__Collection entries__
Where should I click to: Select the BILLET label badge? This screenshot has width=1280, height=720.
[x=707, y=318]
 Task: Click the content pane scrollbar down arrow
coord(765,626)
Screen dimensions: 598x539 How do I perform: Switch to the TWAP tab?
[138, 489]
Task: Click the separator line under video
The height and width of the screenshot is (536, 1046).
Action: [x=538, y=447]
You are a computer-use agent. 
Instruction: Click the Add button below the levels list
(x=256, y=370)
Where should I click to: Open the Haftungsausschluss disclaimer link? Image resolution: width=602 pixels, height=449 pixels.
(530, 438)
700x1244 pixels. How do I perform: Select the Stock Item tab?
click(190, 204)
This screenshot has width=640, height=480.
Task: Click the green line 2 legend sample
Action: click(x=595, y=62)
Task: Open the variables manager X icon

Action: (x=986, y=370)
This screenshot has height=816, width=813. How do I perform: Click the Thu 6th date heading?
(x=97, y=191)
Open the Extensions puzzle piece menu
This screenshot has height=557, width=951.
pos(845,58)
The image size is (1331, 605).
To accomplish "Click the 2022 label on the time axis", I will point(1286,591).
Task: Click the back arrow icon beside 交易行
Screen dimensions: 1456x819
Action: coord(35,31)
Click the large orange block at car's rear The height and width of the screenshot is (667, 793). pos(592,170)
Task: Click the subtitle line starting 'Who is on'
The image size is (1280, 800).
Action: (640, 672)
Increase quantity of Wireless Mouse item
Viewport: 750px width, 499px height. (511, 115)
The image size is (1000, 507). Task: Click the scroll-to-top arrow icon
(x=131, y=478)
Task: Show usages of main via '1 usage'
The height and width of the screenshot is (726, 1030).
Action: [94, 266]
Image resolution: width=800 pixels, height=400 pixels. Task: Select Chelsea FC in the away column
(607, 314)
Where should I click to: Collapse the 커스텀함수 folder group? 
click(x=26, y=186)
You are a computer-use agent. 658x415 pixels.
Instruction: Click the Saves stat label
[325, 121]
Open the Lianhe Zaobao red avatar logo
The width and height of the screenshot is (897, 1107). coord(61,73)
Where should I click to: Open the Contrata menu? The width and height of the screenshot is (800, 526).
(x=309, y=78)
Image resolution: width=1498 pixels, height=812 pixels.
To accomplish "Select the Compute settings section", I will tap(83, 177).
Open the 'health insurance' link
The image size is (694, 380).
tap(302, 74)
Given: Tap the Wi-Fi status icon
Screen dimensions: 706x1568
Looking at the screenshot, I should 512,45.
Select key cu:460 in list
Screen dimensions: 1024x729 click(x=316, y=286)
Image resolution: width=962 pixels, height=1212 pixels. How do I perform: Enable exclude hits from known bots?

__What to work on__
How many of the lines above include the word "agent"? State that number and nothing else.

__Finished exercise__
2